> _Task brief_
Every record that follows must be given again exactly.

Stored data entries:
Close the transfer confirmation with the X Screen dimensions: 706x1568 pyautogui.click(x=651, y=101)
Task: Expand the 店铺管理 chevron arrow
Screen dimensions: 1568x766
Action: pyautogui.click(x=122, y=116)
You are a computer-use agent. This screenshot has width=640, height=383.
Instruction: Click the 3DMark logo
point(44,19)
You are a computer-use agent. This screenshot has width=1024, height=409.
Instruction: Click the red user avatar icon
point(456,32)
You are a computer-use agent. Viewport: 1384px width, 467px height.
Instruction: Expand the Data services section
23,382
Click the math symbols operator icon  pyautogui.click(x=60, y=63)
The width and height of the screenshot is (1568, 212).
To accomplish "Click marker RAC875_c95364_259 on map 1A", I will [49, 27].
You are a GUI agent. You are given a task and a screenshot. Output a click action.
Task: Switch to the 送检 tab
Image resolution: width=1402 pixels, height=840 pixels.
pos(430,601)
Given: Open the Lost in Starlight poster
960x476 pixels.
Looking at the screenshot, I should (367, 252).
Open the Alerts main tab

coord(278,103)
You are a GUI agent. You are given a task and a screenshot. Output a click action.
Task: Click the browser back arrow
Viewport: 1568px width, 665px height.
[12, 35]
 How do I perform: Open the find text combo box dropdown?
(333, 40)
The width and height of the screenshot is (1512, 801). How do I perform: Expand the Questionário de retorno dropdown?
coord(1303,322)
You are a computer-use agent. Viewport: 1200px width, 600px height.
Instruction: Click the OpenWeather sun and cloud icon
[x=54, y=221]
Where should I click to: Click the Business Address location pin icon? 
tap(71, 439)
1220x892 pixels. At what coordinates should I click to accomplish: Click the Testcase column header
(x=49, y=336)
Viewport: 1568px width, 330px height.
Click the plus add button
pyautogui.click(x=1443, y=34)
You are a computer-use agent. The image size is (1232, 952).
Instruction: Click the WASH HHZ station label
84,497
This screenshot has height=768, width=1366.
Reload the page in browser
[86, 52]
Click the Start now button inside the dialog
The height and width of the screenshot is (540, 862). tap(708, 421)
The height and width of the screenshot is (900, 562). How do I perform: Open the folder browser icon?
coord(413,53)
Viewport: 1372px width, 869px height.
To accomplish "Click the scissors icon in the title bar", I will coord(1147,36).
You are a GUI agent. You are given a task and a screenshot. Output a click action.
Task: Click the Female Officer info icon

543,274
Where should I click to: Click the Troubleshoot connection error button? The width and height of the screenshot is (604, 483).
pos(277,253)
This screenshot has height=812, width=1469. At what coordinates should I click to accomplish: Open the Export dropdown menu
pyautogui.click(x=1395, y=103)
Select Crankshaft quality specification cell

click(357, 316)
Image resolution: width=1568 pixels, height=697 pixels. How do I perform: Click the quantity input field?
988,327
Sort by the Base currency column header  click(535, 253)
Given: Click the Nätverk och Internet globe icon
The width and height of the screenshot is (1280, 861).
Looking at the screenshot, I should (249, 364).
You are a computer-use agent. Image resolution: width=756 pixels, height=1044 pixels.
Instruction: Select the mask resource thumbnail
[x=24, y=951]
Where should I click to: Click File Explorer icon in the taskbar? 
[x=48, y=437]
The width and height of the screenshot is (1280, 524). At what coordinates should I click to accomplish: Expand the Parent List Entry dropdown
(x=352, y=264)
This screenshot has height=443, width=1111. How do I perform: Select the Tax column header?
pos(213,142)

> _Written answer_
Close the transfer confirmation with the X Screen dimensions: 706x1568 pyautogui.click(x=651, y=101)
Task: Expand the 店铺管理 chevron arrow
Screen dimensions: 1568x766
Action: pyautogui.click(x=122, y=116)
You are a computer-use agent. This screenshot has width=640, height=383.
Instruction: Click the 3DMark logo
point(44,19)
You are a computer-use agent. This screenshot has width=1024, height=409.
Instruction: Click the red user avatar icon
point(456,32)
You are a computer-use agent. Viewport: 1384px width, 467px height.
Instruction: Expand the Data services section
23,382
Click the math symbols operator icon  pyautogui.click(x=60, y=63)
The width and height of the screenshot is (1568, 212).
To accomplish "Click marker RAC875_c95364_259 on map 1A", I will [49, 27].
You are a GUI agent. You are given a task and a screenshot. Output a click action.
Task: Switch to the 送检 tab
Image resolution: width=1402 pixels, height=840 pixels.
pos(430,601)
Given: Open the Lost in Starlight poster
960x476 pixels.
Looking at the screenshot, I should (367, 252).
Open the Alerts main tab

coord(278,103)
You are a GUI agent. You are given a task and a screenshot. Output a click action.
Task: Click the browser back arrow
Viewport: 1568px width, 665px height.
[12, 35]
 How do I perform: Open the find text combo box dropdown?
(333, 40)
The width and height of the screenshot is (1512, 801). How do I perform: Expand the Questionário de retorno dropdown?
coord(1303,322)
You are a computer-use agent. Viewport: 1200px width, 600px height.
Instruction: Click the OpenWeather sun and cloud icon
[x=54, y=221]
Where should I click to: Click the Business Address location pin icon? 
tap(71, 439)
1220x892 pixels. At what coordinates should I click to accomplish: Click the Testcase column header
(x=49, y=336)
Viewport: 1568px width, 330px height.
Click the plus add button
pyautogui.click(x=1443, y=34)
You are a computer-use agent. The image size is (1232, 952).
Instruction: Click the WASH HHZ station label
84,497
This screenshot has height=768, width=1366.
Reload the page in browser
[86, 52]
Click the Start now button inside the dialog
The height and width of the screenshot is (540, 862). tap(708, 421)
The height and width of the screenshot is (900, 562). How do I perform: Open the folder browser icon?
coord(413,53)
Viewport: 1372px width, 869px height.
To accomplish "Click the scissors icon in the title bar", I will coord(1147,36).
You are a GUI agent. You are given a task and a screenshot. Output a click action.
Task: Click the Female Officer info icon

543,274
Where should I click to: Click the Troubleshoot connection error button? The width and height of the screenshot is (604, 483).
pos(277,253)
This screenshot has height=812, width=1469. At what coordinates should I click to accomplish: Open the Export dropdown menu
pyautogui.click(x=1395, y=103)
Select Crankshaft quality specification cell

click(357, 316)
Image resolution: width=1568 pixels, height=697 pixels. How do I perform: Click the quantity input field?
988,327
Sort by the Base currency column header  click(535, 253)
Given: Click the Nätverk och Internet globe icon
The width and height of the screenshot is (1280, 861).
Looking at the screenshot, I should (249, 364).
You are a computer-use agent. Image resolution: width=756 pixels, height=1044 pixels.
Instruction: Select the mask resource thumbnail
[x=24, y=951]
Where should I click to: Click File Explorer icon in the taskbar? 
[x=48, y=437]
The width and height of the screenshot is (1280, 524). At what coordinates should I click to accomplish: Expand the Parent List Entry dropdown
(x=352, y=264)
This screenshot has height=443, width=1111. How do I perform: Select the Tax column header?
pos(213,142)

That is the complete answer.